Au souvenir de ces rapports incontestables avec l’Orient byzantin et l’Orient arabe ajoutez celui des exploits convertisseurs de Charlemagne contre les païens d’Europe, — ce dont l’église lui sut tant de gré que ce fut l’origine du culte décerné plus tard à sa mémoire; — ajoutez l’opinion, devenue générale, que tant d’insignes reliques dont il avait enrichi les principaux sanctuaires de son empire n’avaient pu être que le prix de campagnes victorieuses ; tenez quelque compte de la confusion, facile pour l’esprit populaire, entre les Sarrasins d’Espagne et les Sarrasins d’Asie, et vous avez tous les élémens probables qui ont pu servir à former la légende. En quel temps a-t-elle pris une forme précise? Vraisemblablement à l’époque de la première croisade, quand l’énergique pape Urbain II a fait prêcher l’expédition, et qu’il a suscité ces écrits destinés à être répandus pour exciter les enthousiasmes populaires.

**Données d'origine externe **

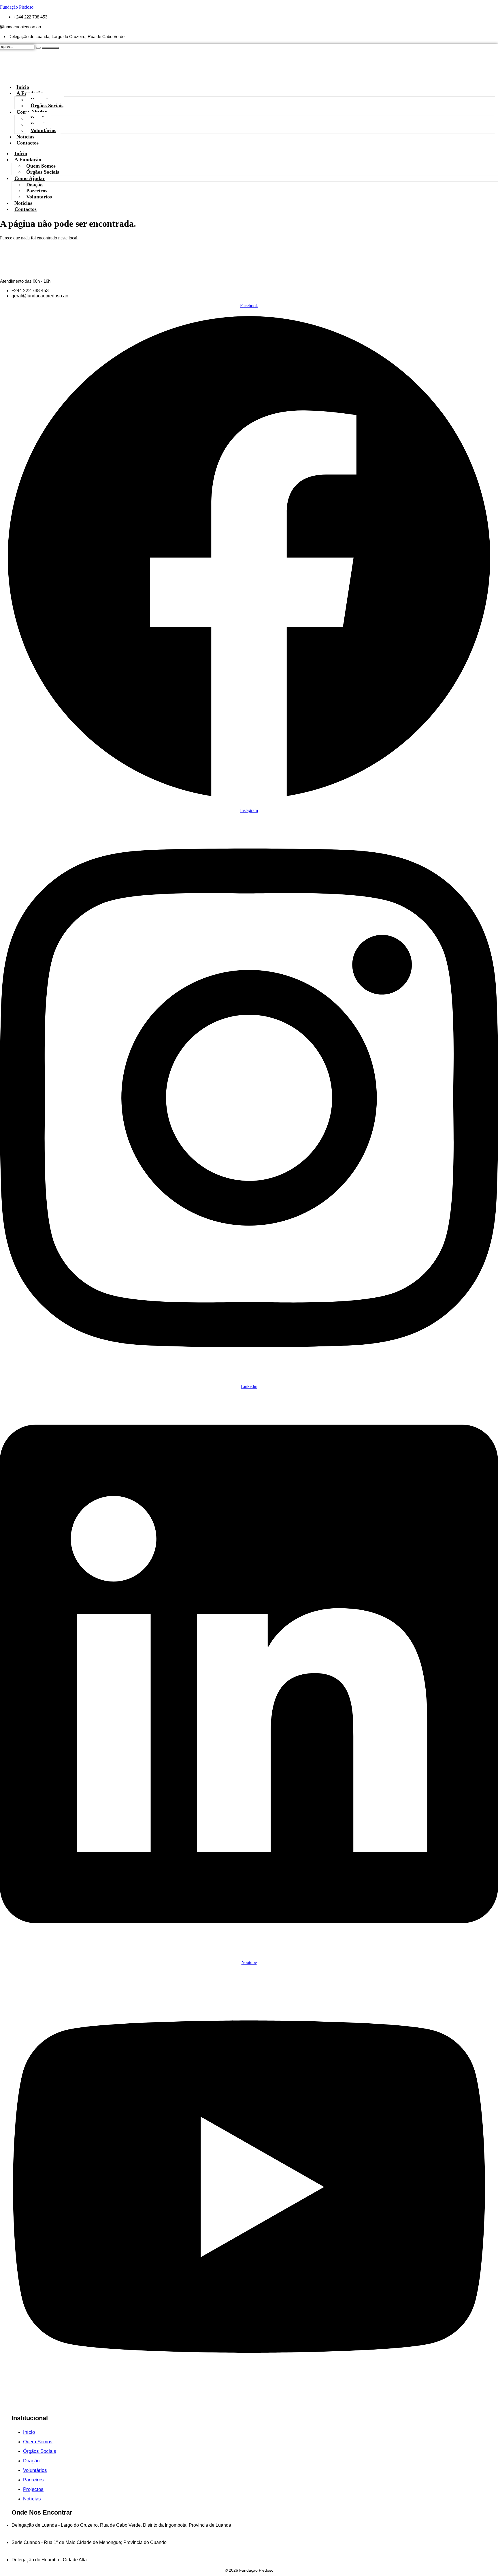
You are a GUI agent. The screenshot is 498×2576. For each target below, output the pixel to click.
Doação (34, 184)
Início (20, 153)
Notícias (23, 203)
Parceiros (36, 191)
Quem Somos (41, 166)
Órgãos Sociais (42, 172)
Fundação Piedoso (16, 7)
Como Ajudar (29, 178)
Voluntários (43, 130)
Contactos (27, 143)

Rien d’étonnant si, en de telles circonstances, une rhétorique officielle a songé à fortifier ses exhortations par des exemples imaginaires que fortifierait la gloire de ceux à qui ils seraient attribués, et que rendrait très acceptables au plus grand nombre l’illusion de la grande renommée. — Peut-être y a-t-il lieu de supposer la même origine et la même date à la légende, toute semblable, concernant Constantin.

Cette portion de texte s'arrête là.